Activity
Reproduce all the entries beneath this sentence exactly.

=== Records shown ===

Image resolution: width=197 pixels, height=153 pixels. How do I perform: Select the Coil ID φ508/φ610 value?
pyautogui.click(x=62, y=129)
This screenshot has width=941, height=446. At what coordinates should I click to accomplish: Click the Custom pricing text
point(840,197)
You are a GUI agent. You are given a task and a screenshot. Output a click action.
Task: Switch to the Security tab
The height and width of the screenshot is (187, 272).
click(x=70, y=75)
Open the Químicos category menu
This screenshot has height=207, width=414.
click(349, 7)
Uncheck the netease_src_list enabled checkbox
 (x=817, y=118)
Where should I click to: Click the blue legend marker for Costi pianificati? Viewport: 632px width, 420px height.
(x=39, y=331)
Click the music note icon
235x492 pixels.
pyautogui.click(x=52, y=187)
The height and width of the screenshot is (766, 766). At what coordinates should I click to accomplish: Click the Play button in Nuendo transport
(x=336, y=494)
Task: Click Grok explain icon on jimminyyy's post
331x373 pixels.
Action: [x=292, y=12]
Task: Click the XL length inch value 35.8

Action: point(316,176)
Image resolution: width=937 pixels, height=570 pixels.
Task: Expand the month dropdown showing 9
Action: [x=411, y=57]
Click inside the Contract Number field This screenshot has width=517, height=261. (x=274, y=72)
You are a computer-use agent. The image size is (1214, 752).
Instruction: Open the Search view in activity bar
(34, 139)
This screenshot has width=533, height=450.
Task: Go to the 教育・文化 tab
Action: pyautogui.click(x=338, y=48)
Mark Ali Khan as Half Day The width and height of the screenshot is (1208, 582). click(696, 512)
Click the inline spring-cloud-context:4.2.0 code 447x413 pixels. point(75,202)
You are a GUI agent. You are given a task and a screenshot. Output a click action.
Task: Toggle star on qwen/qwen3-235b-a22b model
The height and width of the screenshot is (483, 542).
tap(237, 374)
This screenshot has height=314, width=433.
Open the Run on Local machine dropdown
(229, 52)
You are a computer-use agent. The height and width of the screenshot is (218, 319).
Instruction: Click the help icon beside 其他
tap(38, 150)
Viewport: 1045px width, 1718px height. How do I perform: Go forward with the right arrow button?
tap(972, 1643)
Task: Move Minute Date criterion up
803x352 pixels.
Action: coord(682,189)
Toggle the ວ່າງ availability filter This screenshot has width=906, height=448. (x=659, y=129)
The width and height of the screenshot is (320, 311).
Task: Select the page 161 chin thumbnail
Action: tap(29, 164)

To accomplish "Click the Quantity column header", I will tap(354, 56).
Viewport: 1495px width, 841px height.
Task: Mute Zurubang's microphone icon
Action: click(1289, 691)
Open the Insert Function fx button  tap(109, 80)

===

Solution to the exercise
Image resolution: width=197 pixels, height=153 pixels. How do I perform: Select the Coil ID φ508/φ610 value?
pyautogui.click(x=62, y=129)
This screenshot has width=941, height=446. At what coordinates should I click to accomplish: Click the Custom pricing text
point(840,197)
You are a GUI agent. You are given a task and a screenshot. Output a click action.
Task: Switch to the Security tab
The height and width of the screenshot is (187, 272).
click(x=70, y=75)
Open the Químicos category menu
This screenshot has height=207, width=414.
click(349, 7)
Uncheck the netease_src_list enabled checkbox
 (x=817, y=118)
Where should I click to: Click the blue legend marker for Costi pianificati? Viewport: 632px width, 420px height.
(x=39, y=331)
Click the music note icon
235x492 pixels.
pyautogui.click(x=52, y=187)
The height and width of the screenshot is (766, 766). At what coordinates should I click to accomplish: Click the Play button in Nuendo transport
(x=336, y=494)
Task: Click Grok explain icon on jimminyyy's post
331x373 pixels.
Action: [x=292, y=12]
Task: Click the XL length inch value 35.8

Action: point(316,176)
Image resolution: width=937 pixels, height=570 pixels.
Task: Expand the month dropdown showing 9
Action: [x=411, y=57]
Click inside the Contract Number field This screenshot has width=517, height=261. (x=274, y=72)
You are a computer-use agent. The image size is (1214, 752).
Instruction: Open the Search view in activity bar
(34, 139)
This screenshot has width=533, height=450.
Task: Go to the 教育・文化 tab
Action: pyautogui.click(x=338, y=48)
Mark Ali Khan as Half Day The width and height of the screenshot is (1208, 582). click(696, 512)
Click the inline spring-cloud-context:4.2.0 code 447x413 pixels. point(75,202)
You are a GUI agent. You are given a task and a screenshot. Output a click action.
Task: Toggle star on qwen/qwen3-235b-a22b model
The height and width of the screenshot is (483, 542).
tap(237, 374)
This screenshot has height=314, width=433.
Open the Run on Local machine dropdown
(229, 52)
You are a computer-use agent. The height and width of the screenshot is (218, 319).
Instruction: Click the help icon beside 其他
tap(38, 150)
Viewport: 1045px width, 1718px height. How do I perform: Go forward with the right arrow button?
tap(972, 1643)
Task: Move Minute Date criterion up
803x352 pixels.
Action: coord(682,189)
Toggle the ວ່າງ availability filter This screenshot has width=906, height=448. (x=659, y=129)
The width and height of the screenshot is (320, 311).
Task: Select the page 161 chin thumbnail
Action: tap(29, 164)

To accomplish "Click the Quantity column header", I will tap(354, 56).
Viewport: 1495px width, 841px height.
Task: Mute Zurubang's microphone icon
Action: click(1289, 691)
Open the Insert Function fx button  tap(109, 80)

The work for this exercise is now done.